PROBLEM STATEMENT:
Restate the records so that not a single word differs.
########
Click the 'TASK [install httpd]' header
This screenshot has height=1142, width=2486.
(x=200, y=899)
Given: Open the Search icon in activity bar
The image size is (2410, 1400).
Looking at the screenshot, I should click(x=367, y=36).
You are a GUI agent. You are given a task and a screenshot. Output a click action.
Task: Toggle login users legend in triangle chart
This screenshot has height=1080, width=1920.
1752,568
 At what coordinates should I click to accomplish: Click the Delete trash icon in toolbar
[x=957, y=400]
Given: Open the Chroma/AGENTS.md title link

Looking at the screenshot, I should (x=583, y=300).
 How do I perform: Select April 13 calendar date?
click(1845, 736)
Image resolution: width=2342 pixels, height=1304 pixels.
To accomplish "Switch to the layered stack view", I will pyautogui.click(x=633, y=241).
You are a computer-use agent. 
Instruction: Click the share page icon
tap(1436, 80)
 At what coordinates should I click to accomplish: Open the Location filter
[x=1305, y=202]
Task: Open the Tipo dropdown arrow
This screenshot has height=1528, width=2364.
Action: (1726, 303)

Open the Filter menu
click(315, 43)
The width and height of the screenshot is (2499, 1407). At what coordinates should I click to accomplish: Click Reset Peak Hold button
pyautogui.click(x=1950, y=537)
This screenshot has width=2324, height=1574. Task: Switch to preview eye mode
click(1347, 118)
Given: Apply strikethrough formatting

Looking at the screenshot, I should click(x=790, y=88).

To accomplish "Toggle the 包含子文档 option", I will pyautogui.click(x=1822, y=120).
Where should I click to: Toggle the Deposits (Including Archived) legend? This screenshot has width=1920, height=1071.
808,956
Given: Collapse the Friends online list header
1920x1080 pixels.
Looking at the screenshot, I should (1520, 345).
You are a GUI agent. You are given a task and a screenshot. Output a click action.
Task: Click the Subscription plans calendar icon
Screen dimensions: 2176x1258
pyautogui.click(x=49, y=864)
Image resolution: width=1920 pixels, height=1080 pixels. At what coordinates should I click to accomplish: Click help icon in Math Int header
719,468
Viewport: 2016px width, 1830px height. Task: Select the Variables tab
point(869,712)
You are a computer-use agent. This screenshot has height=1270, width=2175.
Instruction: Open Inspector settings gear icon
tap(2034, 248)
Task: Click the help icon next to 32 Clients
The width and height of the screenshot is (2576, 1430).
########
EXPECTED ANSWER:
Click the 'TASK [install httpd]' header
This screenshot has height=1142, width=2486.
(x=200, y=899)
Given: Open the Search icon in activity bar
The image size is (2410, 1400).
Looking at the screenshot, I should click(x=367, y=36).
You are a GUI agent. You are given a task and a screenshot. Output a click action.
Task: Toggle login users legend in triangle chart
This screenshot has height=1080, width=1920.
1752,568
 At what coordinates should I click to accomplish: Click the Delete trash icon in toolbar
[x=957, y=400]
Given: Open the Chroma/AGENTS.md title link

Looking at the screenshot, I should (x=583, y=300).
 How do I perform: Select April 13 calendar date?
click(1845, 736)
Image resolution: width=2342 pixels, height=1304 pixels.
To accomplish "Switch to the layered stack view", I will pyautogui.click(x=633, y=241).
You are a computer-use agent. 
Instruction: Click the share page icon
tap(1436, 80)
 At what coordinates should I click to accomplish: Open the Location filter
[x=1305, y=202]
Task: Open the Tipo dropdown arrow
This screenshot has height=1528, width=2364.
Action: (1726, 303)

Open the Filter menu
click(315, 43)
The width and height of the screenshot is (2499, 1407). At what coordinates should I click to accomplish: Click Reset Peak Hold button
pyautogui.click(x=1950, y=537)
This screenshot has width=2324, height=1574. Task: Switch to preview eye mode
click(1347, 118)
Given: Apply strikethrough formatting

Looking at the screenshot, I should click(x=790, y=88).

To accomplish "Toggle the 包含子文档 option", I will pyautogui.click(x=1822, y=120).
Where should I click to: Toggle the Deposits (Including Archived) legend? This screenshot has width=1920, height=1071.
808,956
Given: Collapse the Friends online list header
1920x1080 pixels.
Looking at the screenshot, I should (1520, 345).
You are a GUI agent. You are given a task and a screenshot. Output a click action.
Task: Click the Subscription plans calendar icon
Screen dimensions: 2176x1258
pyautogui.click(x=49, y=864)
Image resolution: width=1920 pixels, height=1080 pixels. At what coordinates should I click to accomplish: Click help icon in Math Int header
719,468
Viewport: 2016px width, 1830px height. Task: Select the Variables tab
point(869,712)
You are a computer-use agent. This screenshot has height=1270, width=2175.
Instruction: Open Inspector settings gear icon
tap(2034, 248)
Task: Click the help icon next to 32 Clients
The width and height of the screenshot is (2576, 1430).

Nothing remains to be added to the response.